The parliamentary tactic of a minority thwarting the will of the majority by talking a bill to death is nothing new. The Roman Senate’s rules required business to conclude before sunset. Cato the Younger discovered that he could block Julius Caesar’s initiatives by talking until dusk descended on the Senate chamber.
Caesar responded by throwing Cato in jail. Common parliamentary practice dealt with the tactic by allowing a motion to “order the previous question”—in other words, to close debate and vote—often requiring a two-thirds vote. This super-majority threshold to close debate is rooted in the principle that a significant minority should be able to extend debate. After all, a minority exists to convince the majority to its way of thinking and often identifies flaws in a proposal that a majority doesn’t see in its rush to adopt. This is the fruit of deliberation and the essence of deliberative assemblies.
But this parliamentary principle assumes that there is an actual debate, that it is germane to the subject at hand, and that it is not conducted in a manifestly dilatory manner.
Within a few decades of the American Founding, senators rediscovered Cato’s practice of killing a bill by killing time, and the Senate filibuster was born. Yet it was rarely used because of its natural limitations. A filibustering senator had to remain for the most part at his desk and on his feet. In 1908, for example, Robert La Follette of Wisconsin held the floor for 18 hours—speaking for long periods of time, and demanding dozens of quorum calls and roll-call votes—to stall a banking reform bill. The bill eventually passed, but not without significant consternation on both sides, due to the fact that until the filibustered matter was disposed of, the Senate could not move on to other business.
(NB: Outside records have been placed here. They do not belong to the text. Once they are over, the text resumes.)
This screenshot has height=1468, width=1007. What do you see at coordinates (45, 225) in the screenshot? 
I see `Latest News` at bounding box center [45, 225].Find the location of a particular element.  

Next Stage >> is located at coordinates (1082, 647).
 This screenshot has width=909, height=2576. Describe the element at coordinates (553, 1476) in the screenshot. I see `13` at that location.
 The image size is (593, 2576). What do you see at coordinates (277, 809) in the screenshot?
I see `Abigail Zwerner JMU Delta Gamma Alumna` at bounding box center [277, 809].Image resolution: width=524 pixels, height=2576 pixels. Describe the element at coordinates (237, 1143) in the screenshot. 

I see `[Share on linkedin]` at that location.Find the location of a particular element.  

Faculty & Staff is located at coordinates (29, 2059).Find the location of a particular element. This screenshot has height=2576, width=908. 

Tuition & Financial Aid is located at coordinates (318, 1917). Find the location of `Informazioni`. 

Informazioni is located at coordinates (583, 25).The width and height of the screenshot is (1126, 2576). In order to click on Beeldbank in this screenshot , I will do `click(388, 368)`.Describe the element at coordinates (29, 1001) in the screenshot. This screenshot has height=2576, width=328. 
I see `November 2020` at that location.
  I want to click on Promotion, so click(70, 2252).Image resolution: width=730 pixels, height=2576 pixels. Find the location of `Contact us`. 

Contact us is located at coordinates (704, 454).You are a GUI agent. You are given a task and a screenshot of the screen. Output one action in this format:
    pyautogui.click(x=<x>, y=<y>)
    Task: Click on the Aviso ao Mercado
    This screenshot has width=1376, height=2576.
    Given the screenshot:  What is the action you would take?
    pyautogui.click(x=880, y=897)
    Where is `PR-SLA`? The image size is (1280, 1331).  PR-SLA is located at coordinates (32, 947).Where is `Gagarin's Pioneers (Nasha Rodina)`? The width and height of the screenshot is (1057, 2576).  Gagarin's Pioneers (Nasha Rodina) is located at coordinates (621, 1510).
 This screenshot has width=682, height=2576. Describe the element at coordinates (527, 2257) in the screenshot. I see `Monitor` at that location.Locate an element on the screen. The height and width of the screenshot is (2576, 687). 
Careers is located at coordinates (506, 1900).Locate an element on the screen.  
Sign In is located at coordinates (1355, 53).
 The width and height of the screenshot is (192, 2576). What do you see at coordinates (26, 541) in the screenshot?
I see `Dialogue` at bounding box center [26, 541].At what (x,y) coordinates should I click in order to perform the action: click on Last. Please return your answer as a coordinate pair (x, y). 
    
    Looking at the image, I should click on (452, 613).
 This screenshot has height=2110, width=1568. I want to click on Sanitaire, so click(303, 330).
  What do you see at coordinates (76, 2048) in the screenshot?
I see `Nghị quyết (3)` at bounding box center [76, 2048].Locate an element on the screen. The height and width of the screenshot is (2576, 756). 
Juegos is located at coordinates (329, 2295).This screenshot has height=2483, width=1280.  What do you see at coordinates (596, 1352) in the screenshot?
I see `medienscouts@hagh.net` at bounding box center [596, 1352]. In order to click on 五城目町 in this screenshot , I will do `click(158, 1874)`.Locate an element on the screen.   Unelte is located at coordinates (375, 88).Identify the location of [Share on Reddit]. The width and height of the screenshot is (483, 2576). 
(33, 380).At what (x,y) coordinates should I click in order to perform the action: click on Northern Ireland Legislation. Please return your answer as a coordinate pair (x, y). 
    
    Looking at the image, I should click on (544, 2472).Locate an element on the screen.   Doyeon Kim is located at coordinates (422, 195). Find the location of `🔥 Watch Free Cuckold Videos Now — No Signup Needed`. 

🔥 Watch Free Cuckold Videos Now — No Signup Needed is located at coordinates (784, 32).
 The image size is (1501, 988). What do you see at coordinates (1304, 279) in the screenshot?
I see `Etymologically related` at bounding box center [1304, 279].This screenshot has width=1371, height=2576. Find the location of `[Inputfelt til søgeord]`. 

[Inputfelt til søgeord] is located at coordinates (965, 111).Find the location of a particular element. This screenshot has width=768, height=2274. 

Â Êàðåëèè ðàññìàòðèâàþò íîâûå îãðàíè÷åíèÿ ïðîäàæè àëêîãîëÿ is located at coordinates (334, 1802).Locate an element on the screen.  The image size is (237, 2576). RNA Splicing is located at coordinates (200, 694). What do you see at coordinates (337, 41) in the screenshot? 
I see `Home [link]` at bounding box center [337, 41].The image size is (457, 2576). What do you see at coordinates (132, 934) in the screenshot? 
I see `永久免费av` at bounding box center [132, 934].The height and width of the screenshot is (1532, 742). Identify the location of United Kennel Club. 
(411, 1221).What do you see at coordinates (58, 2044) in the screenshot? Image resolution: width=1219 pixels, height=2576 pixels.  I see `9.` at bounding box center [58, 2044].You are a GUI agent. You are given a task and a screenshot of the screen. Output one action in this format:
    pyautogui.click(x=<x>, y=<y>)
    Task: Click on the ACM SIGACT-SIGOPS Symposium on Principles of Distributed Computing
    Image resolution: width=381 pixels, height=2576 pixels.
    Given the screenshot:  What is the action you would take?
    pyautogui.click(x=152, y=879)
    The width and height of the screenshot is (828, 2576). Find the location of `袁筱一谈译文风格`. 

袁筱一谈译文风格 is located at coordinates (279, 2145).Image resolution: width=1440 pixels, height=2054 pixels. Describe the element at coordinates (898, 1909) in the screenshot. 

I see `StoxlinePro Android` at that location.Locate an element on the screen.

The filibuster is fundamentally different today because of two changes to Senate rules—changes that explain the body’s current inability to act. The first occurred in 1917 in response to a filibuster of something called the Armed Ship Bill. The Senate adopted a cloture rule setting the threshold for ending debate at two-thirds of those present and voting, later changed to three-fifths of the whole Senate. Even then, this change was in keeping with common parliamentary practice. And even after its passage, the filibuster’s physically demanding nature meant that it was seldom employed. There were only 58 filibusters in the next 52 years—barely one per year.
But beginning in 1970, the number of filibusters exploded by a magnitude of 36-fold. There have been 1,700 in the 46 years since then. Why? Because in 1970, Senate Majority Leader Mike Mansfield instituted a “two-track” system that allowed the Senate, by unanimous consent or the approval of the minority leader, to bypass a filibustered bill and go on to another. This relieved a filibustering senator of the job of having to talk through the night and it relieved his colleagues of their frustration.
The filibuster thus entered the couch-potato world of virtual reality, where an actual speech is no longer required to block a vote. Today the mere threat of a filibuster suffices to kill a bill as the Senate shrugs and goes on to other business. The filibuster has been stripped of all the unpleasantness that discouraged its use and encouraged compromise and resolution.
Whereas the filibuster prior to 1970 was designed to ensure debate, after adoption of the two-track system it mutated into a procedure that prevents debate. As a result, the greatest deliberative body in the world now has difficulty deliberating on anything of importance.
During the last session of Congress, the House sent hundreds of bills to the Senate, including appropriations bills required to fund the government. Instead of amending those bills and sending them back to the House, the Senate seized up—not for lack of majority will, but because of minority recalcitrance and the post-1970 filibuster.